Meteorological history
- Formed: September 13, 2026

Category 4 major hurricane
- 1-minute sustained (SSHWS/NWS)
- Highest winds: 130 mph (215 km/h)
- Lowest pressure: 948 mbar (hPa); 27.99 inHg

Overall effects
- Fatalities: None
- Damage: Unknown
- Areas affected: Hawaiian Islands
- Part of the 2026 Pacific hurricane season

= Hurricane Nolo =

Eastern Pacific hurricane in 2026

Hurricane Nolo is an active tropical cyclone south of the Hawaiian Islands, currently impacting the archipelago. The nineteenth named storm and ninth hurricane of the 2026 Pacific hurricane season, Nolo first formed as a tropical depression on September 13. Initially designated as Fifteen-E, it soon degenerated to a remnant low due to wind shear.

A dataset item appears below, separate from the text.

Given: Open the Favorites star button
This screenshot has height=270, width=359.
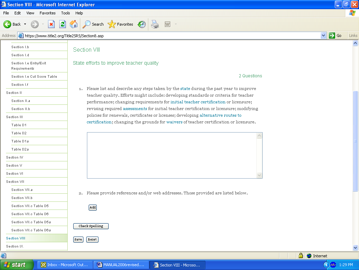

== Meteorological history ==

An area of low pressure was upgraded to a tropical depression on September 13 at 21:00 UTC by the NHC, gaining the designation Fifteen-E as the system had persistent convection and a defined circulation, despite moderate wind shear. However, early on September 16, the tropical depression later succumbed to the wind shear and weakened to a remnant low. Despite the system's degeneration, the NHC nevertheless continued to monitor the system for potential regeneration, which it did late on September 22. It then intensified to a tropical storm later that day, receiving the name Nolo in the process.

== Preparations ==
A hurricane watch was issued late on September 23 for Hawaiʻi County in anticipation of Nolo's impacts. This was followed by a tropical storm warning the next day. Governor Josh Green declared a state of emergency for the state. The state also provided hotel rooms for some in affected areas to evacuate to. Hawaiʻi County schools and offices closed.

== See also ==

  - Weather of 2026
  - Tropical cyclones in 2026
- Hurricane Lane (2018)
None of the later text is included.